▶ [Stored records]
"""
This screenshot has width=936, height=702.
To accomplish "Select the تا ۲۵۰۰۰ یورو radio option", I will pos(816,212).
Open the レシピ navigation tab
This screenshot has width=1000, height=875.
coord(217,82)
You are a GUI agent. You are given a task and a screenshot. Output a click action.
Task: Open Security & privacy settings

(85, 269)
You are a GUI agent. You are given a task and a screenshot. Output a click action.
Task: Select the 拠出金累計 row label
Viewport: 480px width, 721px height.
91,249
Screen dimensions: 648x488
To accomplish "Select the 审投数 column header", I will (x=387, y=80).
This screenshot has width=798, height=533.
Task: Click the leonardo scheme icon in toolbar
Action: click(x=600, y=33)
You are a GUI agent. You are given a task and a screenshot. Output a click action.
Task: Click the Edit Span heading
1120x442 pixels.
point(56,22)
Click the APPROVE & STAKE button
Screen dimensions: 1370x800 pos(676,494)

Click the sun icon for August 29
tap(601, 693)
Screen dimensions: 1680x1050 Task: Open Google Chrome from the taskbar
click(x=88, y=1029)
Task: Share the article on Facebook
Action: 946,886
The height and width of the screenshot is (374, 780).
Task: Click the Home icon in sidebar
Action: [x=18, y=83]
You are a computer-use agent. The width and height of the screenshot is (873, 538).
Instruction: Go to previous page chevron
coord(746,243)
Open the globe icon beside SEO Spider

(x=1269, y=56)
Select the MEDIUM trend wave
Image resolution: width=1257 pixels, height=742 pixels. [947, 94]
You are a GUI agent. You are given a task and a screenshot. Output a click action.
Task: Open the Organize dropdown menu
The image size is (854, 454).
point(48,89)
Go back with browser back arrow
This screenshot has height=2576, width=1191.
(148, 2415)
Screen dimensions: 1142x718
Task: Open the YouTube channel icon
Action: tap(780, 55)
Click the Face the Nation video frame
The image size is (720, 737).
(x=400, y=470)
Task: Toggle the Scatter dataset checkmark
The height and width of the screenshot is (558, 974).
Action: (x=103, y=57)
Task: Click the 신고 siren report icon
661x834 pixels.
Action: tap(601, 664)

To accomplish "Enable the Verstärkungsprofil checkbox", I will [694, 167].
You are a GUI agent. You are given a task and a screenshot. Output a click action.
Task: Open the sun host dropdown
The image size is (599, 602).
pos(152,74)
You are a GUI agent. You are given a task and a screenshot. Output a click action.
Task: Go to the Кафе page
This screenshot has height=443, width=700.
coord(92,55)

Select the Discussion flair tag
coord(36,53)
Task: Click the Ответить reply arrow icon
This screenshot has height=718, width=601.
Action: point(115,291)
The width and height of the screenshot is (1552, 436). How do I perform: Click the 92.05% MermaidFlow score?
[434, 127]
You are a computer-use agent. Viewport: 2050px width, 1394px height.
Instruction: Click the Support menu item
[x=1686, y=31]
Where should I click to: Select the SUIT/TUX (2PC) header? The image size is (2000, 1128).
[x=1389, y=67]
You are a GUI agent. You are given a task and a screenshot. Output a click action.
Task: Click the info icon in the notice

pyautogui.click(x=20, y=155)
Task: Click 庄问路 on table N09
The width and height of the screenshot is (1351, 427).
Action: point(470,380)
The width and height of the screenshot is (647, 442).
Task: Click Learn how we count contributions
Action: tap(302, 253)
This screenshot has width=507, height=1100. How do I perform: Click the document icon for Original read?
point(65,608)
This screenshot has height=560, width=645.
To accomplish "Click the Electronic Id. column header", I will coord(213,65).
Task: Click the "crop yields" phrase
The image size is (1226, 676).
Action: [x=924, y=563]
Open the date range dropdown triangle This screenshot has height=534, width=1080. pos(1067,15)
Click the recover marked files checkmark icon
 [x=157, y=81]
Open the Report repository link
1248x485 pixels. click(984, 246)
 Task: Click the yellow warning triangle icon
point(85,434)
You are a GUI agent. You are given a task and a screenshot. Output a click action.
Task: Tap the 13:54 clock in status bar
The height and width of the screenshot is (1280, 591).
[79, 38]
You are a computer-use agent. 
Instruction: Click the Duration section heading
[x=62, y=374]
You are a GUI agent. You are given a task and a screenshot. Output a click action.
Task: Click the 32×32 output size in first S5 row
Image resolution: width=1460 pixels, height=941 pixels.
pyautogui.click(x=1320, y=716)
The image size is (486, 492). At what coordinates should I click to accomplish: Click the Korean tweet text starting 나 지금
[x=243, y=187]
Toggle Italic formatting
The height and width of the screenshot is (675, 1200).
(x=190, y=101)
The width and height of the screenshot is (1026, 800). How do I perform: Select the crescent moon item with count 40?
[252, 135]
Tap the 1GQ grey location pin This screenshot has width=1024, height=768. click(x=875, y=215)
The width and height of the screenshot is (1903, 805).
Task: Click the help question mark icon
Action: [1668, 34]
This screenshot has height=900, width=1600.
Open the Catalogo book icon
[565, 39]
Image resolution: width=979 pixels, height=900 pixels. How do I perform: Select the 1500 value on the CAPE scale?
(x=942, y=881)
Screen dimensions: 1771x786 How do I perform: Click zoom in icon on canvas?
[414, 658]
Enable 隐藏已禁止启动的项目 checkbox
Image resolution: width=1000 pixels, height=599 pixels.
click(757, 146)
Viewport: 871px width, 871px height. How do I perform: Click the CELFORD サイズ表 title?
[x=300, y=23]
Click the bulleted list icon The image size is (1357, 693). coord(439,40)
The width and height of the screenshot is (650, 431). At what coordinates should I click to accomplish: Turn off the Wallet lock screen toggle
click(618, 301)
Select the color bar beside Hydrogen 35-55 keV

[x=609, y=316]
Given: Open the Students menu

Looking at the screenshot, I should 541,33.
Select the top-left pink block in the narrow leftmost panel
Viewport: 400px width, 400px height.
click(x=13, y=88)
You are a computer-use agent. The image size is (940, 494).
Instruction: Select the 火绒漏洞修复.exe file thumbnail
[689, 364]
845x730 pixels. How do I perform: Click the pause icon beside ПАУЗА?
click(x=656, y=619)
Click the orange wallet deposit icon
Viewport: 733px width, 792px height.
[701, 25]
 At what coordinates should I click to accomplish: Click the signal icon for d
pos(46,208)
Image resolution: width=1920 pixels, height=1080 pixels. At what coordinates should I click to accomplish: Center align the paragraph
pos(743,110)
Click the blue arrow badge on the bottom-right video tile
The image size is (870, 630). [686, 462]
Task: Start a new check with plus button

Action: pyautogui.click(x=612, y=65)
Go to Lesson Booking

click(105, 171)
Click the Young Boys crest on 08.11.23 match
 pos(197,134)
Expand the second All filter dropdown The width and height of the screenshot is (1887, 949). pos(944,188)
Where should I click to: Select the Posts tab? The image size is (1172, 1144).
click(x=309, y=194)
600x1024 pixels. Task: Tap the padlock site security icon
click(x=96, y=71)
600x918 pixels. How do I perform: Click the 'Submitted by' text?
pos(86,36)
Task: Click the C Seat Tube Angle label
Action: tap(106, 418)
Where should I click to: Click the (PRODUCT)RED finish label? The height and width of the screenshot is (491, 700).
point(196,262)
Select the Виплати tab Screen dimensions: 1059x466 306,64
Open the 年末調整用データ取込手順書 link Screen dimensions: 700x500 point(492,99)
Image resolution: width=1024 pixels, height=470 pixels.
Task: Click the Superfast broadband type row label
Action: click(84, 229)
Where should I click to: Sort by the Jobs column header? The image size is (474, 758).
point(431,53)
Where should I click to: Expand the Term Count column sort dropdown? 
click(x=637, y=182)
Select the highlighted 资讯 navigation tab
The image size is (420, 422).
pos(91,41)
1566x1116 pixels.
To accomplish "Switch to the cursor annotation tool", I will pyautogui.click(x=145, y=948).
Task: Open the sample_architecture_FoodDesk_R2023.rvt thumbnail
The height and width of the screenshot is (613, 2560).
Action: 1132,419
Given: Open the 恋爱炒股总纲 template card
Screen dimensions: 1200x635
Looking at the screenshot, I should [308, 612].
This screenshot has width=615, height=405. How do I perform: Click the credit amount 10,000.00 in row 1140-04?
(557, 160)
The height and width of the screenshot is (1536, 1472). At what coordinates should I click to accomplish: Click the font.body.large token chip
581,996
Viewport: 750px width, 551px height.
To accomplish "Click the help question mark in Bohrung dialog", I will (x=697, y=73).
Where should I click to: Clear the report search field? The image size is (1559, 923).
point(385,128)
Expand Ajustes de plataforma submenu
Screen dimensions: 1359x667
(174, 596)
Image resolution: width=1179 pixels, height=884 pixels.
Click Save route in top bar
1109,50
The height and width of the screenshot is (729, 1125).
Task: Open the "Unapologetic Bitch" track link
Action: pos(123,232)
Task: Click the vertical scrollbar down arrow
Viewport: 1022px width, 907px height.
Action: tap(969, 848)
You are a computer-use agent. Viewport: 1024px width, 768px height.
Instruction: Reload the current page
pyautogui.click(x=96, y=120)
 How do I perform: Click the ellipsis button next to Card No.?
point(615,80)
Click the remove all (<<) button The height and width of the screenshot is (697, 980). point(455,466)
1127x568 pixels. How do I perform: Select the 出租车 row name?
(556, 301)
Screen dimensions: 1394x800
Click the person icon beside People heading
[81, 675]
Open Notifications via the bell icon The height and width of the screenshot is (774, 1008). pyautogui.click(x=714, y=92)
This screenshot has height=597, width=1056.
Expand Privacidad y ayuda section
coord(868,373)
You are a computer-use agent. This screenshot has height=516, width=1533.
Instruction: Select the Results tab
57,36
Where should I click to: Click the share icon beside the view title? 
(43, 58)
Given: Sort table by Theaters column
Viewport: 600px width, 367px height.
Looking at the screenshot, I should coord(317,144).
"""
▶ [YOUR ASSIGNMENT]
Within the entries, find each line holding the string "computer". Reply with how many there are, as a number alone.

▶ [WRITTEN RESPONSE]
6